Le ministère de la Défense nationale a été on ne peut plus explicite dans son communiqué officiel : « Dans le cadre de la lutte menée par l’Armée nationale populaire contre les barons de la contrebande et contre les narcotrafiquants et dans la dynamique des efforts continus pour la sécurisation des frontières et de la lutte contre la contrebande et le crime organisé multiforme, des détachements combinés de l’ANP ont neutralisé dans la nuit d’hier, 15 mars 2026, quatre (04) narcotrafiquants armés et ont procédé à la récupération d’un (01) pistolet mitrailleur de type kalachnikov, (05) chargeurs ainsi que (02) véhicules tout-terrains, à leur bord un million six cent milles (1.600.000) comprimés psychotropes, (02) appareils de communication de type Thuraya et (04) téléphones portables. » Le chiffre donne le vertige et dit, mieux que tout discours, l’ampleur de la menace. Car c’est bien à la jeunesse algérienne que s’attaquent ces réseaux, comme le rappelle sans ambages le MDN : « Le bilan de cette opération vient s’ajouter à plusieurs autres opérations qualitatives menées quotidiennement par les détachements de l’ANP et les différents services de sécurité à travers le territoire national contre ces criminels, et ce, afin de garantir la sécurisation de notre bande frontalière, et mettre en échec toutes tentatives visant à porter atteinte à la sécurité de nos jeunes. »
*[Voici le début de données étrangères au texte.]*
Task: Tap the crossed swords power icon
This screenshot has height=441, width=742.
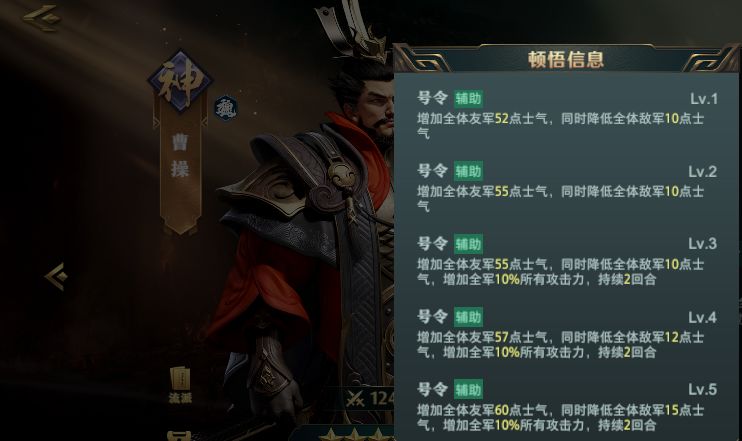Action: (x=355, y=398)
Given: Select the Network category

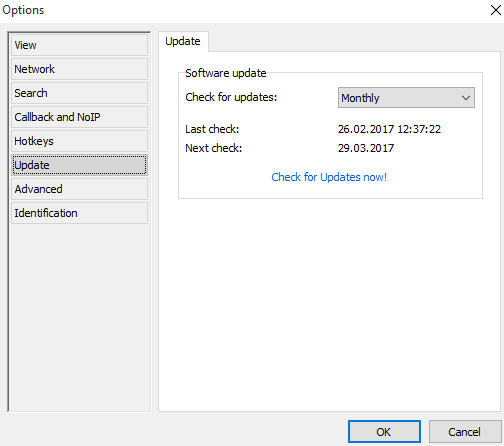Looking at the screenshot, I should (79, 69).
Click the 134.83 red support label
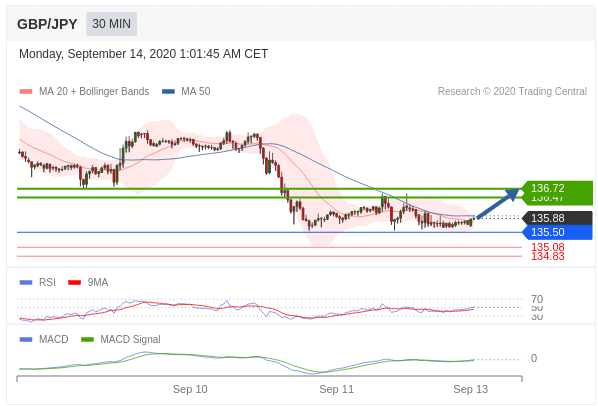 coord(547,256)
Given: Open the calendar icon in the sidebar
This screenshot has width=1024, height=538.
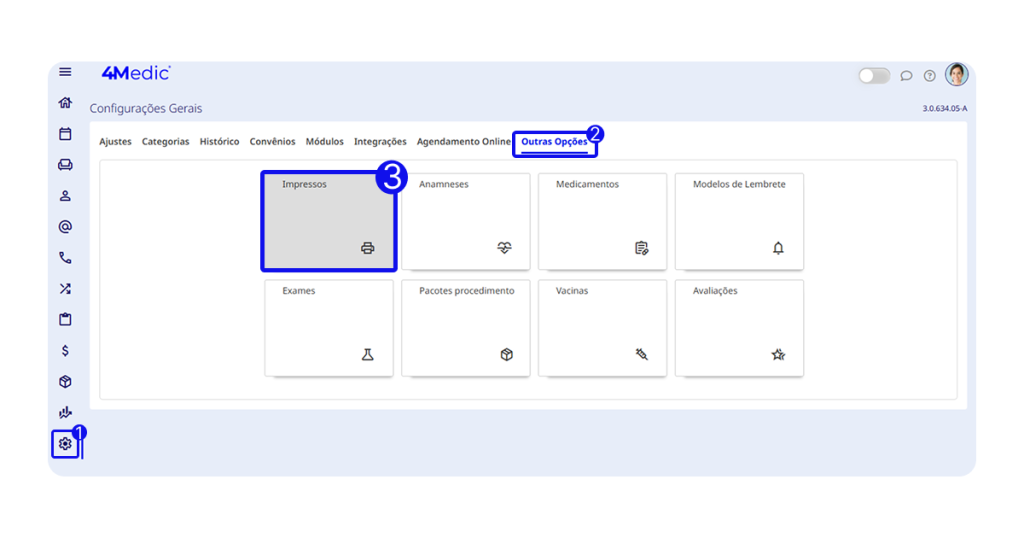Looking at the screenshot, I should [65, 134].
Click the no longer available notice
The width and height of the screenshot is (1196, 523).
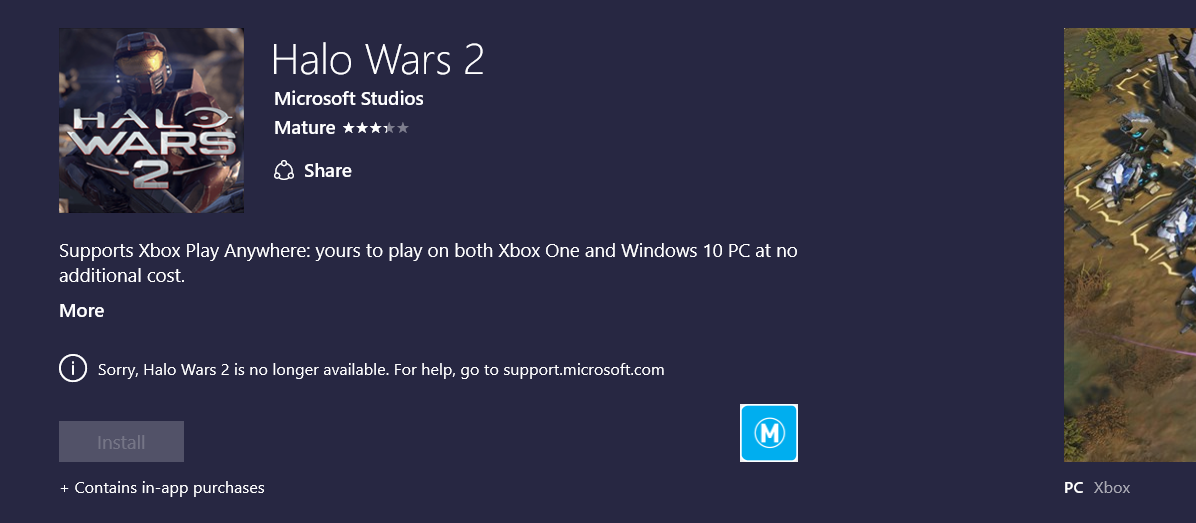381,370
L’Algérie se trouve aujourd’hui en première ligne d’une bataille qui dépasse largement ses seules frontières. À l’ouest, le Maroc demeure la principale source d’approvisionnement en kif traité et en psychotropes déversés vers le territoire national. Mais la menace vient désormais de tous les horizons. Au sud, le Sahel désintégré et la Libye en proie au chaos constituent des pépinières pour les organisations criminelles transnationales, qui exploitent l’immensité des espaces désertiques pour acheminer leur poison. Les réseaux de trafiquants, adossés à des groupes armés, disposent d’un armement de guerre — la kalachnikov récupérée cette nuit-là à Arak en est la preuve —, de véhicules tout-terrain et d’équipements de communication sophistiqués de type Thuraya, ces téléphones satellitaires prisés des milices et des contrebandiers pour leur capacité à opérer hors de toute couverture cellulaire.
Depuis le début de l’année 2026, l’ANP a déjà neutralisé neuf narcotrafiquants, dont cinq ressortissants marocains. Face à cette pression criminelle continue et multiforme, l’ANP répond par une posture offensive et permanente, multipliant les détachements combinés et les opérations nocturnes dans les zones frontalières. La tolérance zéro n’est pas un slogan : c’est une doctrine opérationnelle.